To move...or not to?

So, today was a big tornado of happiness, confusion, and hope. 

I walked up into my quad after my three hour class and set my stuff down in my room, and i hear from my quadmates room, "Hey Michelle! Do you want to move into an apartment?" Um Yes! Was my reaction in my mind. 

It took me so off guard that i legitimately couldn't answer for a few minutes. I was so stuck on the idea of how cool it would be. I was walking about my room trying to clean up, and i couldn't get it off my mind. Could i do it? 

So i walked into her room and sat down and we started talking about it. I said that i wasn't leaving my roommate so she'd have to come, and obviously that was okay with her. 
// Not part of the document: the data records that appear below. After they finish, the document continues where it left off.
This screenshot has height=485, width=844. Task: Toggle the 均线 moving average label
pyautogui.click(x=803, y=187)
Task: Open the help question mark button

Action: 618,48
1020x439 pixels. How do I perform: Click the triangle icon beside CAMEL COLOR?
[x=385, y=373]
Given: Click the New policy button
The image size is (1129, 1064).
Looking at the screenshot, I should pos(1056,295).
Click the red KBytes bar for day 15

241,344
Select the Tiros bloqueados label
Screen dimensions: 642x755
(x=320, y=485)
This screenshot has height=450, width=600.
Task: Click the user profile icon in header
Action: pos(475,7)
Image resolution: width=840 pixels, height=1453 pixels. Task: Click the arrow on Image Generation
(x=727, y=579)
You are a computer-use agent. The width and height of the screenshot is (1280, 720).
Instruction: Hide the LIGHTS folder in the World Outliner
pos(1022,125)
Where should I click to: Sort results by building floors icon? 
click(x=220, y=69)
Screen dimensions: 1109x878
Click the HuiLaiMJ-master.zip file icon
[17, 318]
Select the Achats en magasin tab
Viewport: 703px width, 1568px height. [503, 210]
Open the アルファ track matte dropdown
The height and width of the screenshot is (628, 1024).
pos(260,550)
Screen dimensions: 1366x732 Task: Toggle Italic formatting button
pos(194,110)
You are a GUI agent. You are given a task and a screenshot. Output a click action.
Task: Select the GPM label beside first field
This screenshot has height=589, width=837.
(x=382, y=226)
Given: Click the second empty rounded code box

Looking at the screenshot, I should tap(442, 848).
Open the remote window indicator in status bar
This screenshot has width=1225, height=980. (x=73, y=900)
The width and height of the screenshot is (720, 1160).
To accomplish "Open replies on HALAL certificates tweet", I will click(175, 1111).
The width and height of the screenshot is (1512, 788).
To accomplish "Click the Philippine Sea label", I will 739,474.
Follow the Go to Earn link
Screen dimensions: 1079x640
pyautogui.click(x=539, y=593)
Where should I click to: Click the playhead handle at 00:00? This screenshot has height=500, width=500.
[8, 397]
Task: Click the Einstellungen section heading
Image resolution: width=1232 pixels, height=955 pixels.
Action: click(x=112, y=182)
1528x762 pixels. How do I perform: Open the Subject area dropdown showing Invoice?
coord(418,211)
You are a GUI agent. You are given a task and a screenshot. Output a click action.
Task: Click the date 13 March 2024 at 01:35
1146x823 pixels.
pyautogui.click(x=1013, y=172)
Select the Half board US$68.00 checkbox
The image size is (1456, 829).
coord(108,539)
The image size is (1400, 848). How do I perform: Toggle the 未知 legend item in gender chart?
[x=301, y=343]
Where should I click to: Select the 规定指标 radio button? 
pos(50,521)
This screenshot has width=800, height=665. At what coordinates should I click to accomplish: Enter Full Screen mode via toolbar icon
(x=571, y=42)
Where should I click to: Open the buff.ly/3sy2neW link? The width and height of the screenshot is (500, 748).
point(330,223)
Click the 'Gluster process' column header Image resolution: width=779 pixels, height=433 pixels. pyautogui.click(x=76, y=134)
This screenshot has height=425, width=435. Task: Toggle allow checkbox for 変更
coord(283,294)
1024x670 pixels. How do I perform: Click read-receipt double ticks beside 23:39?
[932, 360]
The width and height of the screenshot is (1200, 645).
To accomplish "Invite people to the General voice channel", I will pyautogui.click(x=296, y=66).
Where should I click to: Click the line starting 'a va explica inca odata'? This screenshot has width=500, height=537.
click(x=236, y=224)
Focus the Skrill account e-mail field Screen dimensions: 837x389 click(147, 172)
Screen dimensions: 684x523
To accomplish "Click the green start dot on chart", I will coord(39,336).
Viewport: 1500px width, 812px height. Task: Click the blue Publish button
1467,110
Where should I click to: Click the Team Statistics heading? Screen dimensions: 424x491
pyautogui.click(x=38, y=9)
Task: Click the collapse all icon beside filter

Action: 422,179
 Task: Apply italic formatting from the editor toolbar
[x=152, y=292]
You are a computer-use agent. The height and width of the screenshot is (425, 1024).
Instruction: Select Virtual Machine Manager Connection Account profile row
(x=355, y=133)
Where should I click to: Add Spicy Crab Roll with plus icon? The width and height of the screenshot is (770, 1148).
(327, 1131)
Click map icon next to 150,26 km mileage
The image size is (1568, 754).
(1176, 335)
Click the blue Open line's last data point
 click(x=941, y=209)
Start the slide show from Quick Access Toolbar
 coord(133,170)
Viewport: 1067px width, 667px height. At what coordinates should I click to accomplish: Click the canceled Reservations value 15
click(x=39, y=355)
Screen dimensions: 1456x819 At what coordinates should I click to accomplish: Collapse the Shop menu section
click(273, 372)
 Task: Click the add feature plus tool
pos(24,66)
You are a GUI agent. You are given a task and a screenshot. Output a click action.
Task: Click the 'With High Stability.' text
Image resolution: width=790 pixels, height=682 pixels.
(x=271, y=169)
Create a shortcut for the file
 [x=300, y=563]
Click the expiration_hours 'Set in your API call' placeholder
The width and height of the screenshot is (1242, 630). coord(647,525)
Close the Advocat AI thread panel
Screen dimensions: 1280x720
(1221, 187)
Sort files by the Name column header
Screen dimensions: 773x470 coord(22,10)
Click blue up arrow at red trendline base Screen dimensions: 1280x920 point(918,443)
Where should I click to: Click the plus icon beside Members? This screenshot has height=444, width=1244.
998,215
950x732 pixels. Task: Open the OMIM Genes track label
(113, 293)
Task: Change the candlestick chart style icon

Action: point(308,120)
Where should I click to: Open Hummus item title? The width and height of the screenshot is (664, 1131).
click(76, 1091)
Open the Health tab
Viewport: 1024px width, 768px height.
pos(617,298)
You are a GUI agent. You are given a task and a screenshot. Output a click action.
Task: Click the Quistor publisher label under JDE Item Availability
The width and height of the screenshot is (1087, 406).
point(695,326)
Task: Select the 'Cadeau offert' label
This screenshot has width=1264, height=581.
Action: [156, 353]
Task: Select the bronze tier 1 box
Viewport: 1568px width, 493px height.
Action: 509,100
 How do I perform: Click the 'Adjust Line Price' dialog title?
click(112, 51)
We talked prices, and pros and cons and it started weeding it's way into my mind and heart, this idea of moving out and living in an apartment that i could call home. But we've tried this before and it didn't work out. 

Last year my roommate and I were going to get an apartment with my now roommate and another friend. It didn't end up working out, and guess what? Neither of those girls came back to school anyways. Can you say dodged a bullet? Yeah, i thought so. 

But this is different. I'm six months from graduating. Then i can leave. If i want. 

This would be a big step, and it could propel me into legitimate adulthood, instead of putting all my weight on this college that's felt more like a bubble than anything. I think i need to do it. 

I need to move. I need to take this next step into my adult life. This could be a domino effect that throws me into real life. 

It's exciting, and scary, and it's growing up. So i'm going to do it. I'm going to take the step, and i'm going to move. 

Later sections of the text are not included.